▶ Exercise brief:
Extract, in full, the lines below, beginning at the first and ending with the line that contains "Image resolution: width=1198". Pictures do not belong in the copy.

[Saved data entries]
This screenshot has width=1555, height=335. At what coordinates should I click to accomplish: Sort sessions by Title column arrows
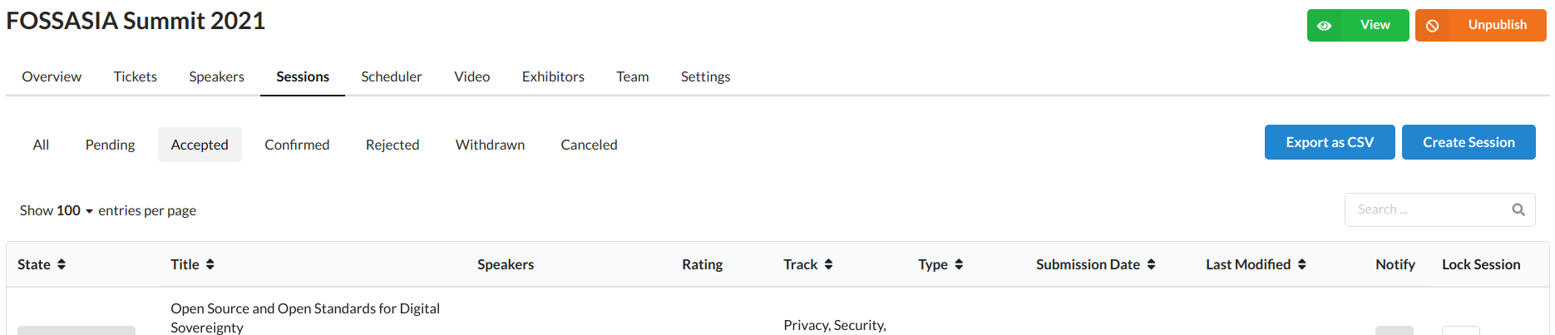pyautogui.click(x=210, y=264)
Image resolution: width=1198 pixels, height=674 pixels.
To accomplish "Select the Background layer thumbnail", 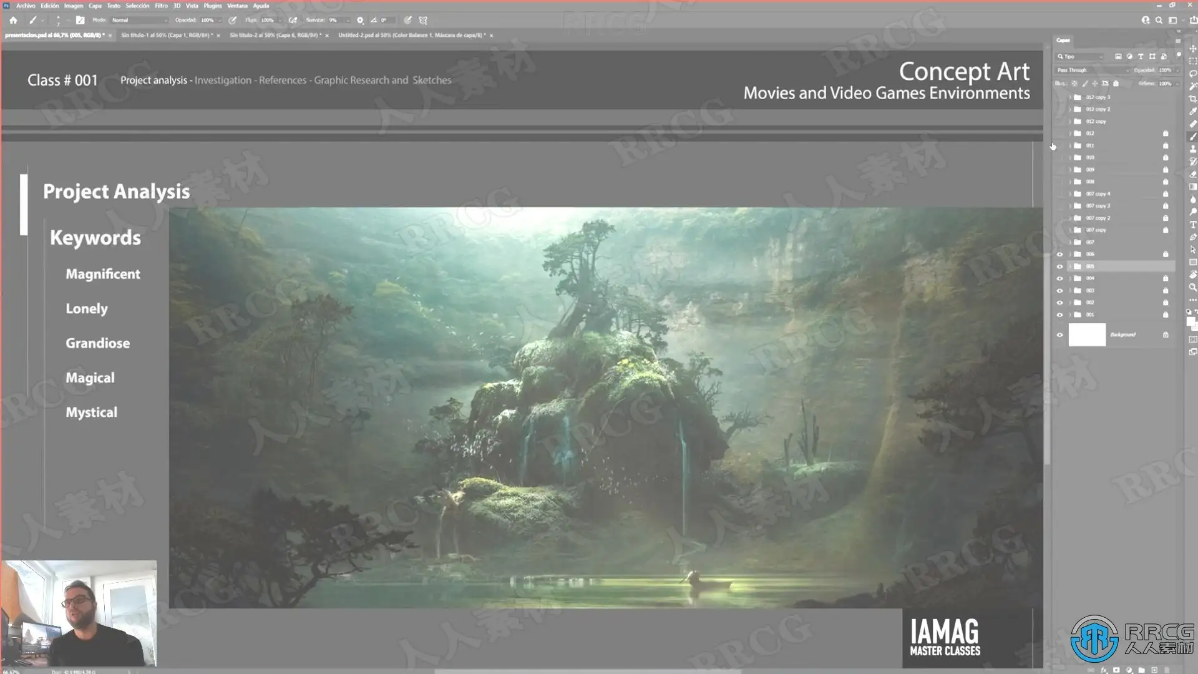I will (1087, 335).
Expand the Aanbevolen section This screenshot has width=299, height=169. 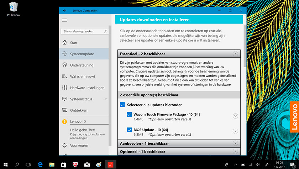(x=235, y=143)
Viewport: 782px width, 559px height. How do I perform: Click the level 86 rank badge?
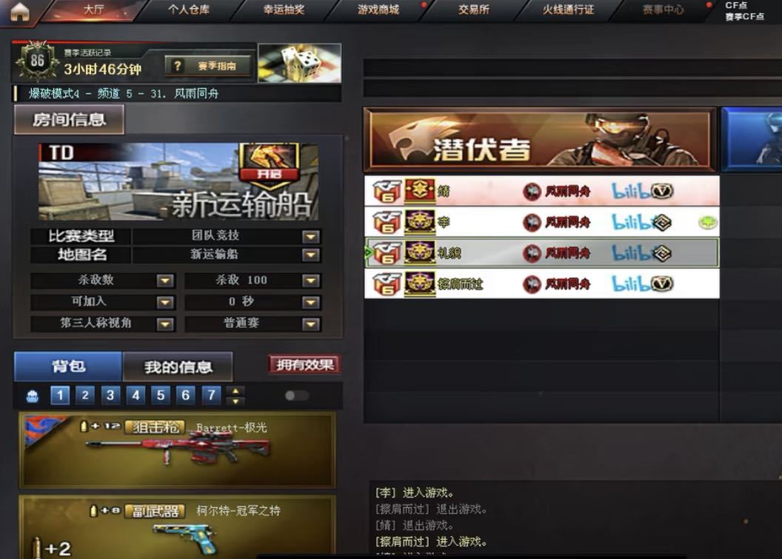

▶ Response:
This screenshot has width=1555, height=335. At what coordinates should I click to accomplish: Sort sessions by Title column arrows
pyautogui.click(x=210, y=264)
Image resolution: width=1198 pixels, height=674 pixels.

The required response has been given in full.